The business problem that we solved was finding out what income groups use the most coupons on private label products and how we can create new customers through our coupons.
We dissected the demographics and transactions of our listed households to filter them into the Private Label items and then separated them into their income groups. We used this to take a look into what income group purchases the most Private Label Products. This gave us more specific information about the customer group, so we viewed the overall coupon usage by income group and from there we were able to calculate the average to see where the coupon usage is the highest.
In this report, you can see the statistics of the income groups and their coupon usage of Private Label Products. This allows you to view the data in a graph, so the team can get an idea of where their coupon usage is the most heavy. This could give insights into where they can direct more coupons, or where they can reduce the coupon availability.
Complete Journey: This package gives us all the data about Regork for our analysis
DT: This package allows us to display tables, once we knit the R file into an HTML document
GGPlot2: This package allows us to create graphs and charts for our data. This is the package we used to create our visualizations.
#load packages
suppressWarnings(suppressMessages(library(completejourney)))

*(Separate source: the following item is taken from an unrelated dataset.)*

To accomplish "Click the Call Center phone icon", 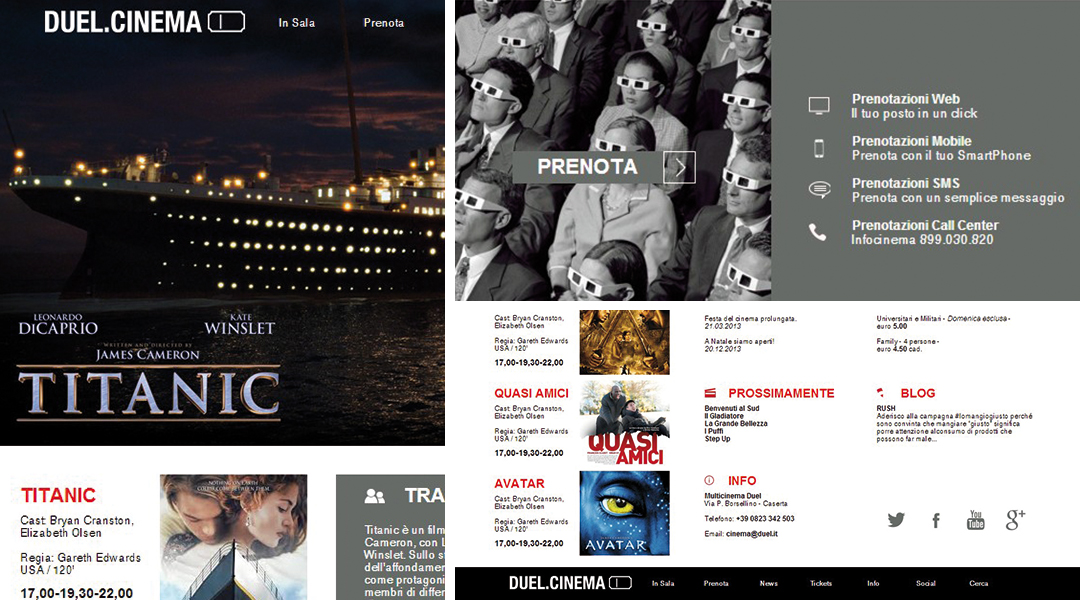I will coord(818,232).
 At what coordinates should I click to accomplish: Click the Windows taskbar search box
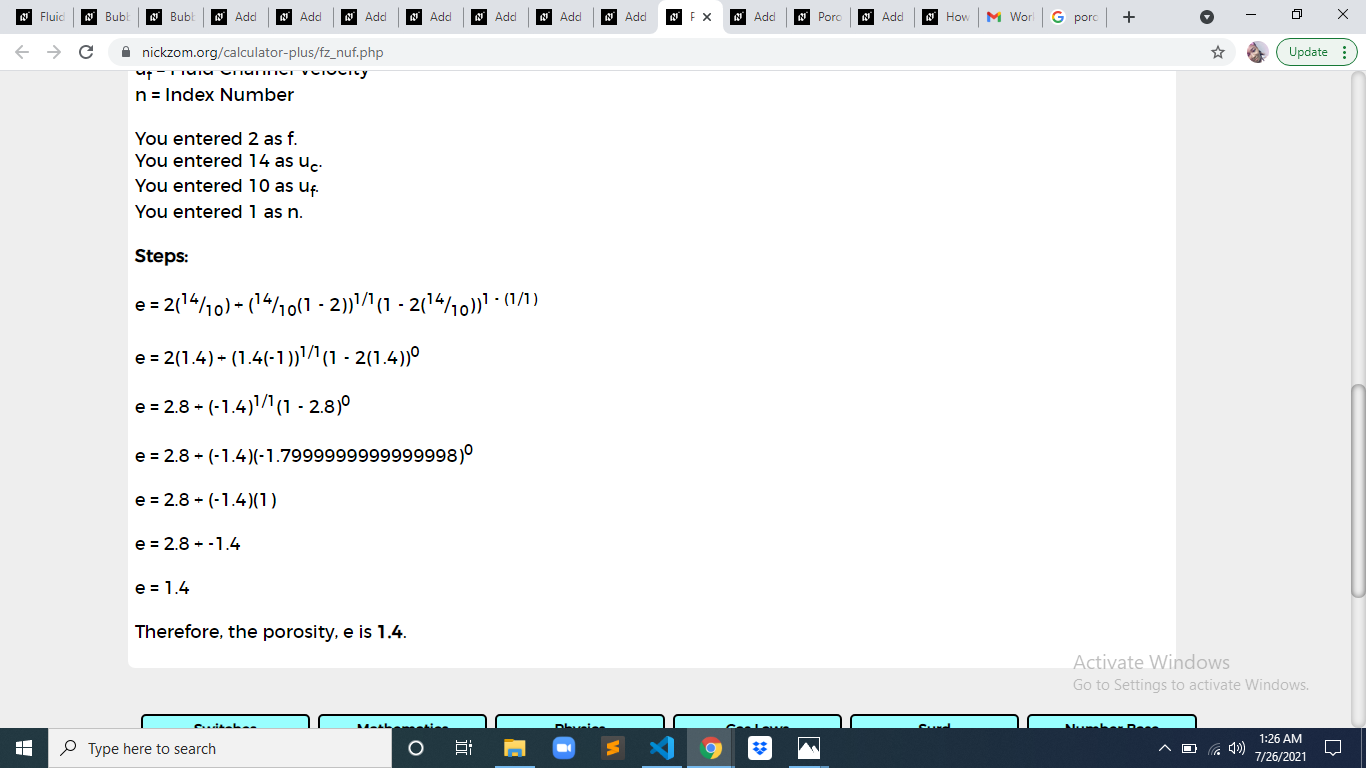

suppressWarnings(suppressMessages(library(ggplot2)))
suppressWarnings(suppressMessages(library(tidyverse)))
suppressWarnings(suppressMessages(library(dplyr)))
suppressWarnings(suppressMessages(library(DT)))
#Load Coupons, Coupon_redemption, Transaction, Promotions, Demographics, and Products
coupons <- coupons
coupon_redemptions <- coupon_redemptions
transaction <- get_transactions()
Promotions <- get_promotions()
demographics <- demographics
Products <- products
demo_trans <- inner_join(demographics, transaction)
demo_trans_prod <- left_join(demo_trans, products)
Coup_reds <- inner_join(coupon_redemptions, coupons)
Final_table <- left_join(demo_trans_prod, Coup_reds)
#Filtered to just get the private brand transactions
Private_Brand <- Final_table %>%
filter(brand == 'Private')
#Removed N/A's
Red_dem <- Final_table %>%
drop_na(redemption_date)
#Filtered for only Private brand
Last_Table <- Red_dem %>%
filter(brand == 'Private')
#Made a table that showed the average coupon usage per income range
Avg_Coup <- Last_Table %>%
select(income, household_id, quantity)%>%
mutate(N = 1) %>%
group_by(income) %>%
summarise(sum(N)/length(unique(household_id)))%>%
rename("Avg_quantity" ='sum(N)/length(unique(household_id))' )
datatable(head(Final_table, 100), options = list(pageLength = 10))
# Number of customers by by bar graph
ggplot(demographics, aes(x = factor(income))) +
geom_bar() +
ggtitle("Number of customers by income", ) +
xlab('income') +
theme(axis.text.x=element_text(angle=45, hjust=1))+
ylab('# of customers')
This graph shows us the number of customers for each income range which is an important visualization to understand because we will be displaying more data based on income ranges and would like to show the distribution in customers. The graph is showing what a normal distribution across the number of customers per income range would be. The average income range is around 50-74k, so that range having the most customers and the falling off more as you go further from that number makes sense.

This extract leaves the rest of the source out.